> [WHAT THE TASK REQUIRES] One part of the entries below is wanted: the lines from the one containing "[Toggle Links accordion] (150, 2389)" through the one containing "30 (14, 441)". Write those out exactly and nothing else.

--------------------

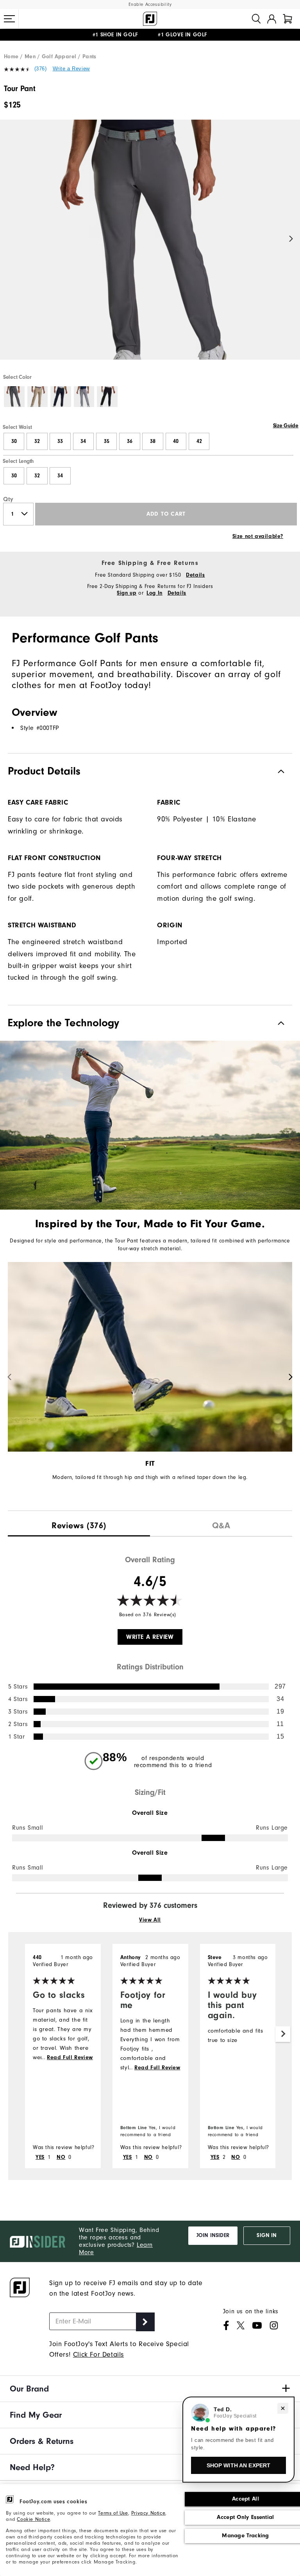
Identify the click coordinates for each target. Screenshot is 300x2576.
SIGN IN (267, 2235)
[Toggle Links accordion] (150, 2389)
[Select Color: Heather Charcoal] (14, 396)
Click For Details (98, 2354)
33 (60, 441)
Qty (8, 499)
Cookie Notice (33, 2519)
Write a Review (71, 69)
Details (195, 575)
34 (83, 441)
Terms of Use (113, 2513)
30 (14, 441)
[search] (256, 19)
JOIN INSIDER (212, 2235)
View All (150, 1920)
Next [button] (291, 239)
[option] (150, 246)
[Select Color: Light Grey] (84, 396)
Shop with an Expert (239, 2465)
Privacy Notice (148, 2513)
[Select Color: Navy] (60, 396)
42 (199, 441)
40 (176, 441)
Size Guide (285, 426)
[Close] (282, 2408)
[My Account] (271, 19)
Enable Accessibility (150, 4)
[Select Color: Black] (107, 396)
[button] (9, 18)
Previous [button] (9, 239)
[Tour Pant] (150, 246)
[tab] (287, 18)
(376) (40, 69)
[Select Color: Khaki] (37, 396)
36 (129, 441)
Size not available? (257, 536)
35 (106, 441)
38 (152, 441)
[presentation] (79, 1523)
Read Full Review (70, 2057)
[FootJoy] (150, 18)
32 (37, 441)
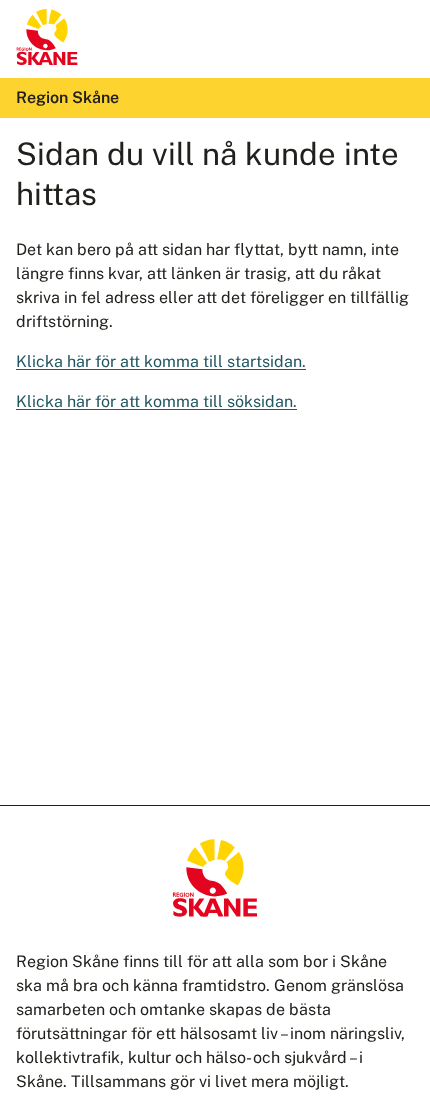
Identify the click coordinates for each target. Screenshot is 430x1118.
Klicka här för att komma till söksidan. (156, 401)
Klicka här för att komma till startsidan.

--------------------

> [RESPONSE AREA]
[Toggle Links accordion] (150, 2389)
[Select Color: Heather Charcoal] (14, 396)
Click For Details (98, 2354)
33 (60, 441)
Qty (8, 499)
Cookie Notice (33, 2519)
Write a Review (71, 69)
Details (195, 575)
34 (83, 441)
Terms of Use (113, 2513)
30 (14, 441)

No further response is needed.